■ Request ■
In the rows below, starting with the line with "Identify the location" and going on through the line with "(458, 224).", substitute "image" for "screenshot" and give those lines back otherwise unchanged. Leave the pictures out of your answer.

:: Information ::

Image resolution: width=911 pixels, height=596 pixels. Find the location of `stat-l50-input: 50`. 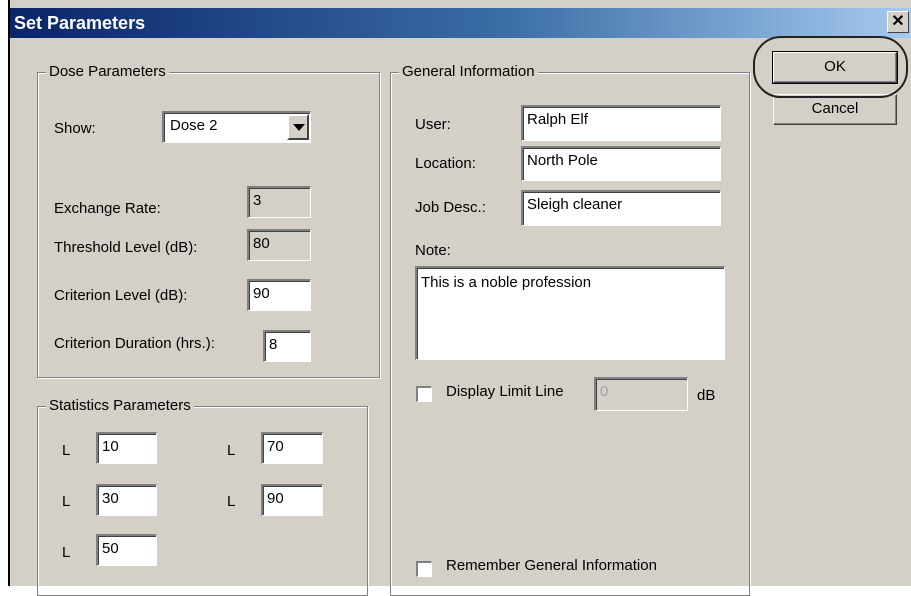

stat-l50-input: 50 is located at coordinates (126, 550).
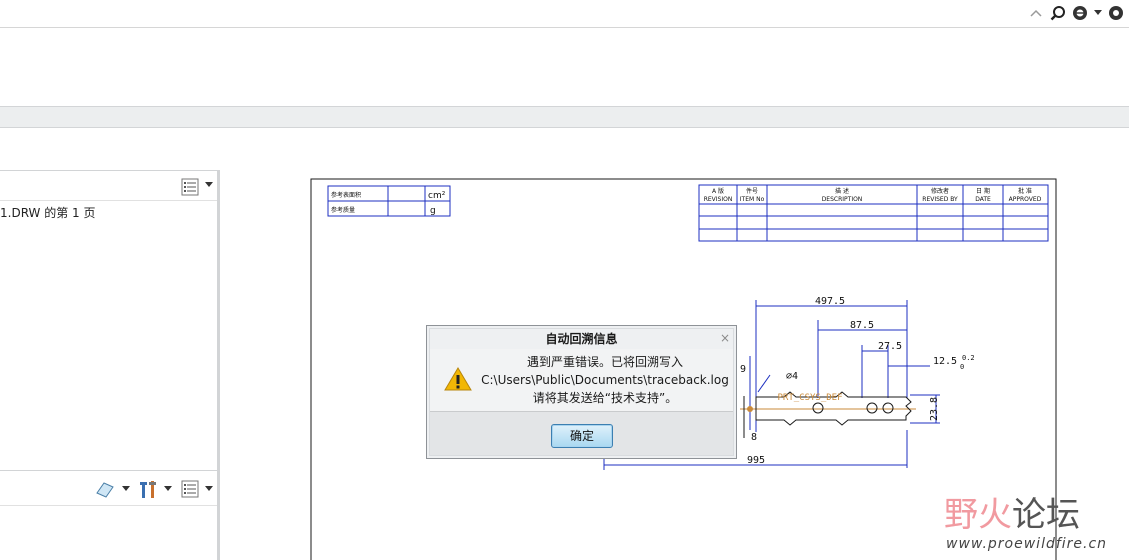 This screenshot has width=1129, height=560. Describe the element at coordinates (1058, 13) in the screenshot. I see `search-icon` at that location.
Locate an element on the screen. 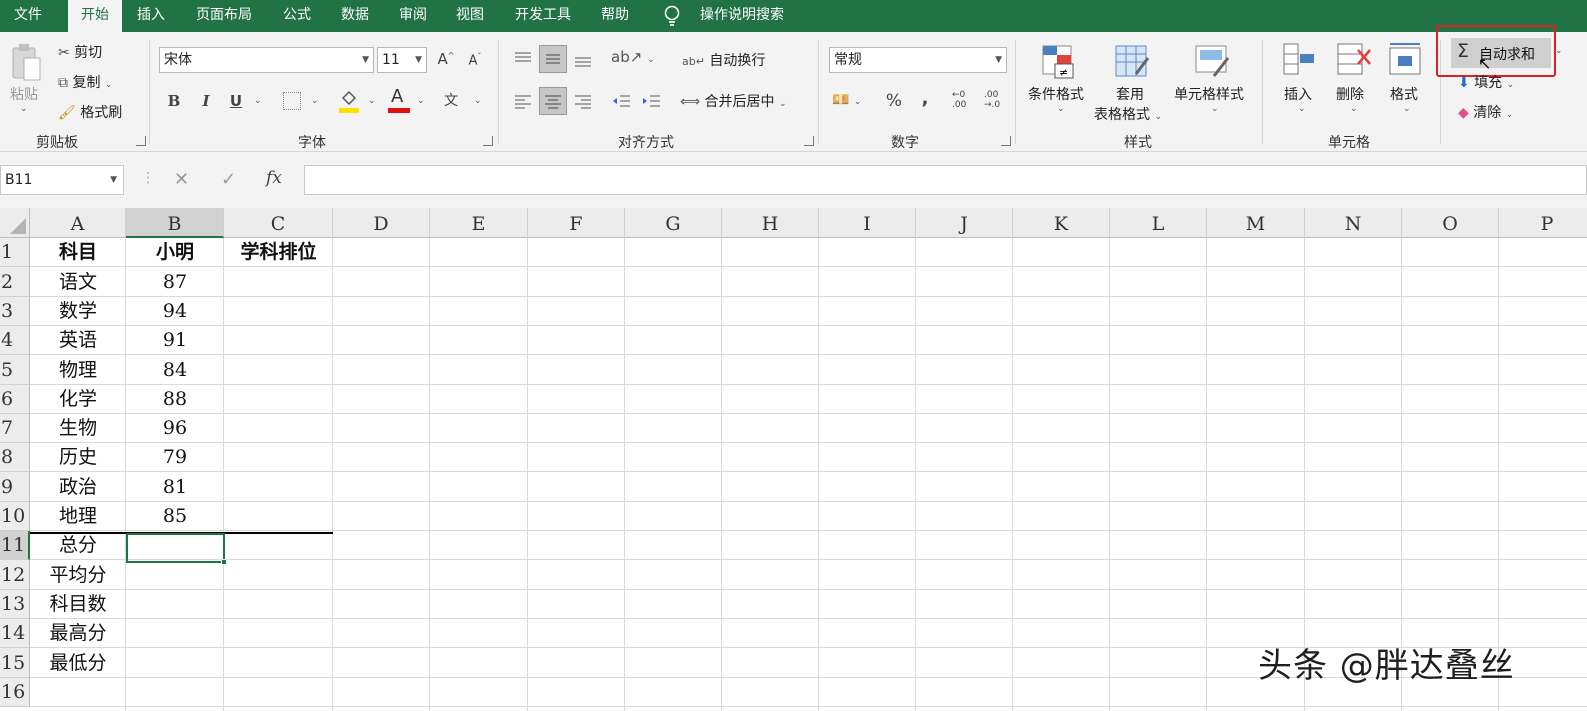  cell-a15: 最低分 is located at coordinates (78, 663).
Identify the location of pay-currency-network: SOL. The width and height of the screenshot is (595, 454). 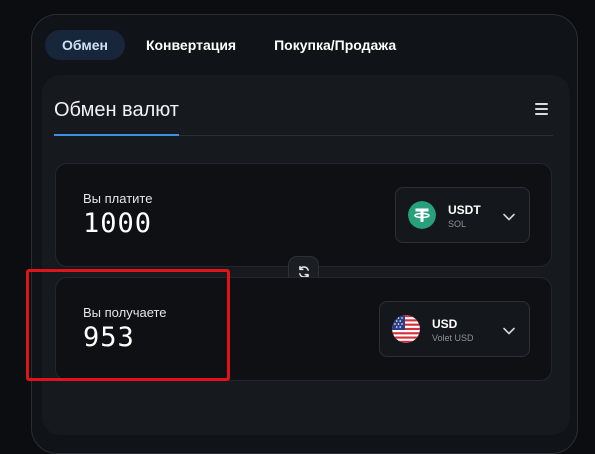
(458, 224).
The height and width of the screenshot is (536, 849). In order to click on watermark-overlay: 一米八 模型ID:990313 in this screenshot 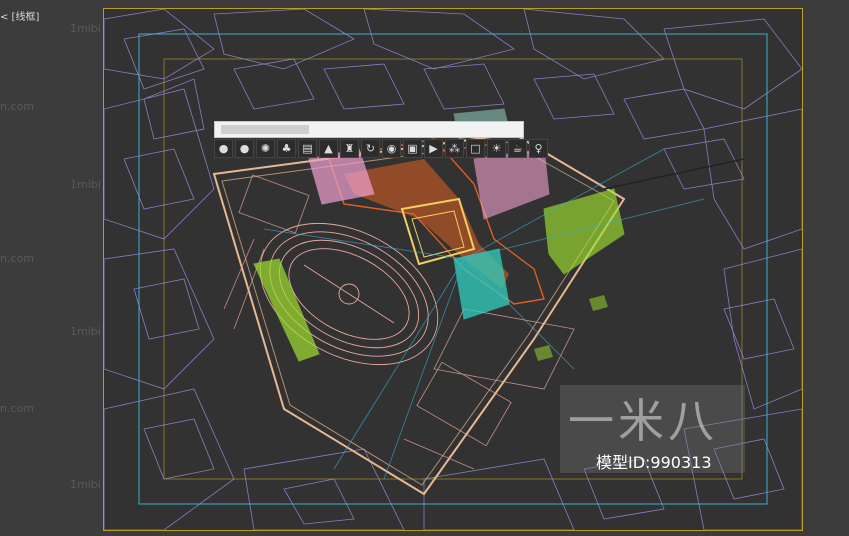, I will do `click(652, 429)`.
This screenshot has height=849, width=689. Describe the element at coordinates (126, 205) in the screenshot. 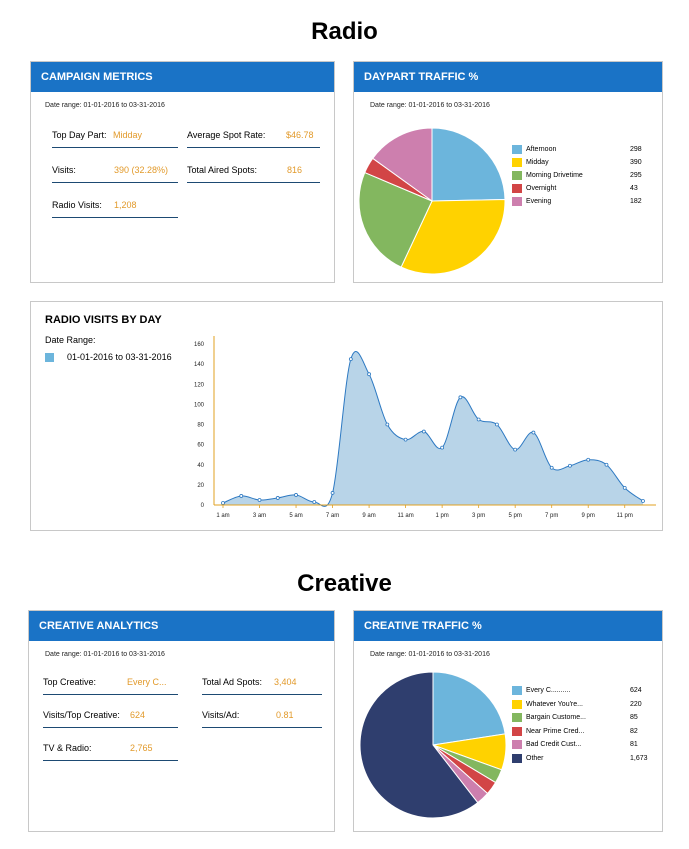

I see `radio-visits-value: 1,208` at that location.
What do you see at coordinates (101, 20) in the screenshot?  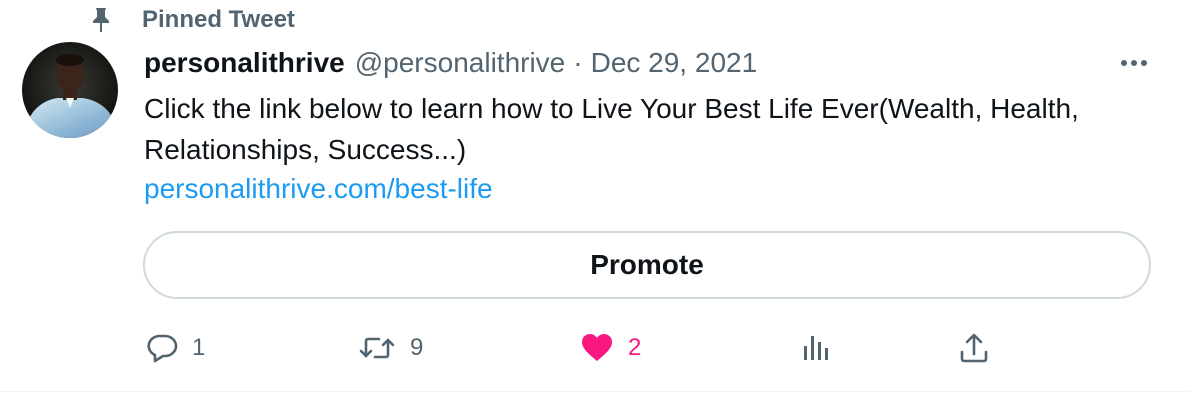 I see `pin-icon` at bounding box center [101, 20].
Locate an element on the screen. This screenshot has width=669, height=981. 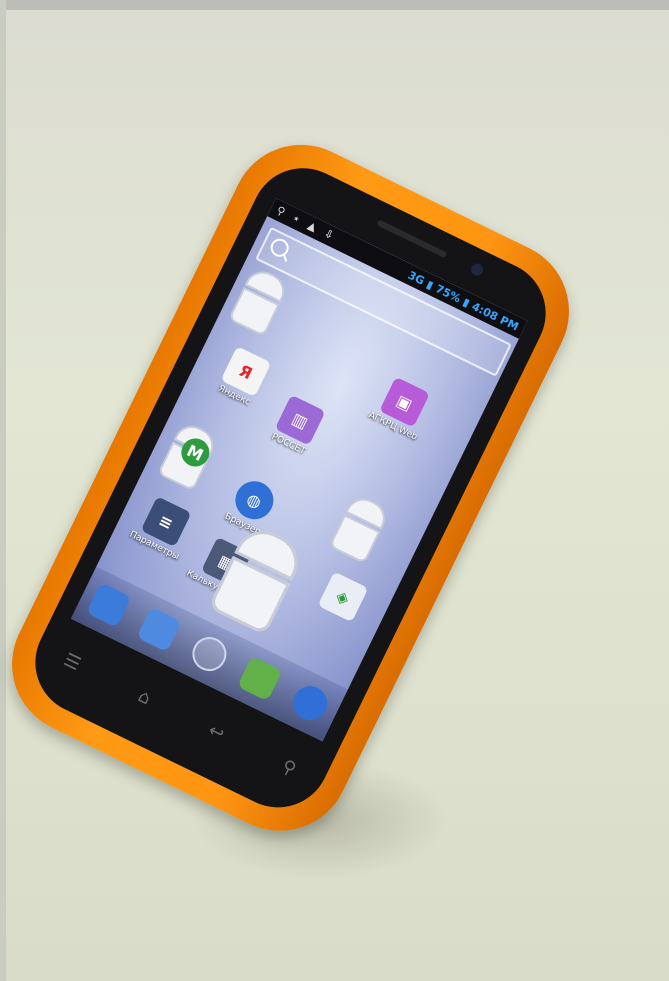
search-key-icon: ⚲ is located at coordinates (288, 768).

:::

■ Answer for the task ■
Identify the location of pay-currency-network: SOL. The width and height of the image is (595, 454). 
(458, 224).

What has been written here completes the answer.